Bangladesh mull new anti-corruption law
The Bangladesh Cricket Board (BCB) is mulling the introduction of an anti-corruption law with the help of the law ministry to combat ill practices in Bangladesh cricket. The board's move came after the Indian government announced it would formulate a new anti-corruption law against unfair practices, such as fixing, across sports in India.
"We need to see whether there is any need to implement new laws to combat sports crime," Jalal Yunus, chairman of BCB's media and communication, said in Mirpur. "We have to take tough measures to fight against this ill-practice and it requires new guidelines from the law ministry."

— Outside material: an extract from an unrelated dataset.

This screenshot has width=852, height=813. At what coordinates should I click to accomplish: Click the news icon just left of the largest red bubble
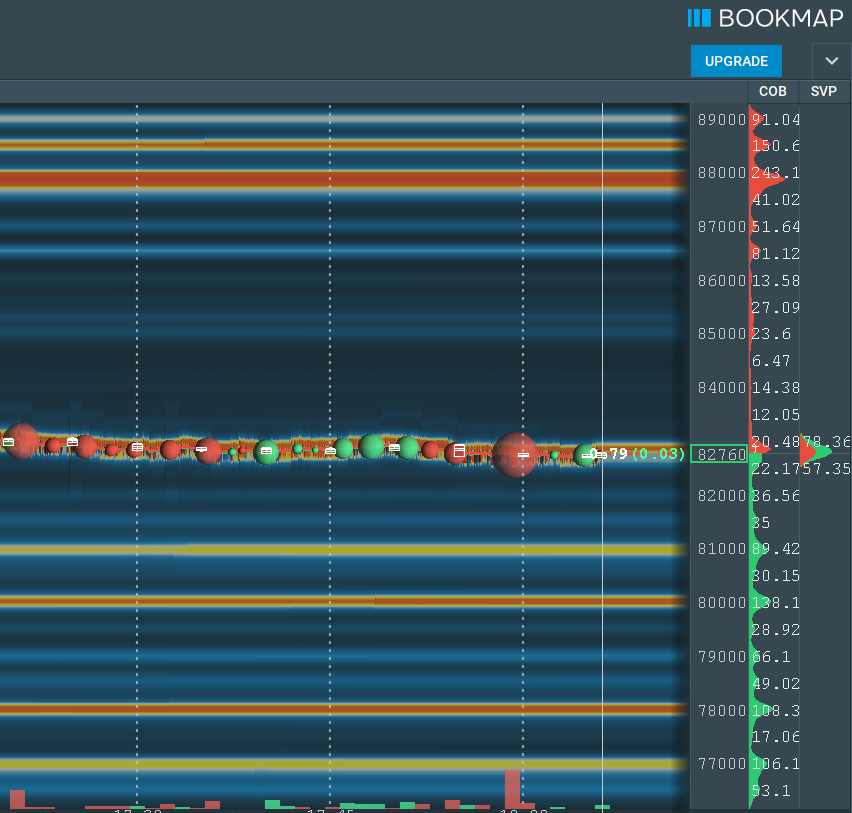457,452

Three cricketers - Sreesanth, Ajit Chandila and Ankeet Chavan - were arrested for alleged spot-fixing on May 16 and Chennai Super Kings official Gurunath Meiyappan was arrested in Mumbai for allegedly betting in the Indian Premier League, which prompted the Indian government to introduce a new law.
"The government of India has decided to enact a standalone legislation to deal with unfair practices in sport," India's Law Minister, Kapil Sibal, said in New Delhi. "The government is committed to bring this law as soon as possible."
Sibal said the new legislation would deal with dishonest practices like spot-fixing, which has been under the spotlight for nearly 10 days now. "We cannot let down millions of fans out there for whom cricket is a passion. But the new law will not apply to cricket alone. It will apply to all sports in which unfair practices are being used to change the outcome or course of a game."